In the following pages I have gathered together and made some additions to a series of articles which I recently published in the pages of the Expositor. If I am right in the results here reached, we must recognise that a fresh chapter has been added to the History of Christian Dogma, and one that stands very near to the beginning of the book. A nearer approach to the origin of the Christology of the Church means a closer approximation to the position of those who first tried to answer the question “Who do men say that I am?”; and to be nearer the Apostles is to be nearer, also, to Christ Himself. It is not easy to say how much of the argument is really new; as far as I know, British theologians have hardly touched the question; they are always more at home in the fourth century than in the first! The best account of the subject that I have come across is Lebreton’s Origines du dogme de la Trinité, which combines Catholic doctrine with a good deal of sound reasoning as to the evolution of that doctrine.
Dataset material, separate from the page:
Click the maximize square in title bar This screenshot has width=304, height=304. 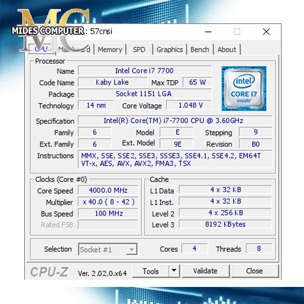pyautogui.click(x=237, y=32)
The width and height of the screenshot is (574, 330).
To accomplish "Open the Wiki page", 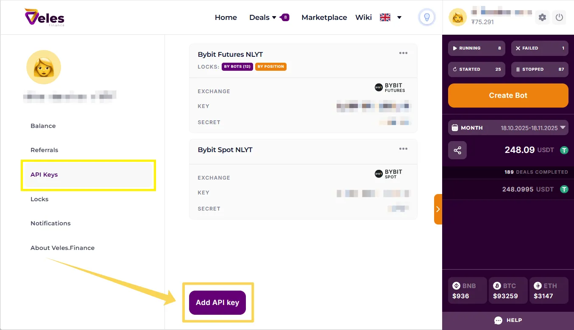I will pyautogui.click(x=363, y=17).
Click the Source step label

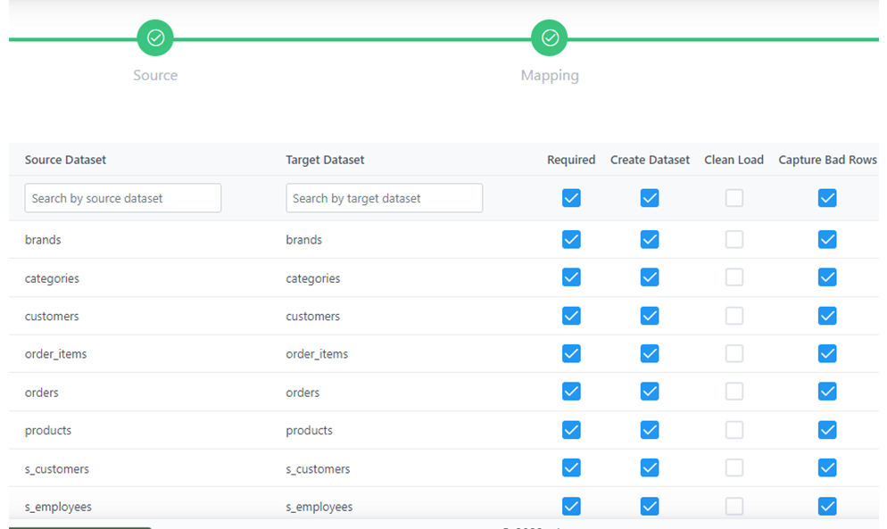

I should have quoted it several times if I had read it before my brief essay was written. As it is, I can only refer to it here, without suggesting that my commendations should be reckoned along with the imprimatur under which it appears. They are appreciations rather than endorsements. It is certainly a book from which very much can be learned by students of every school of thought. While these pages are passing through the press I have had the pleasure of examining Prof. Hans Windisch’s essay on Die göttliche Weisheit der Juden und die paulinische Christologie, in which a number of the conclusions in this book are either adumbrated, or definitely stated. It would have been easy for Prof. Windisch to carry his argument further, if he had known the bearing of the early Testimony Book upon the Christological problem.

 

In theology generally we seem to be at a standstill from which we can only be moved by the discovery of fresh facts, or the opening up of fresh lines of enquiry. It will certainly be to many a discovery that Jesus was known in the first century as the Wisdom of God; with equal certainty the application of this new fact to the existing Christian tradition will be productive of not a little motion amongst its dry bones.

 

My thanks are due to the Editor of the Expositor, from whose pages much of the following volume is reproduced, and to my friend Vacher Burch, who has assisted me greatly in the composition and correction of the volume.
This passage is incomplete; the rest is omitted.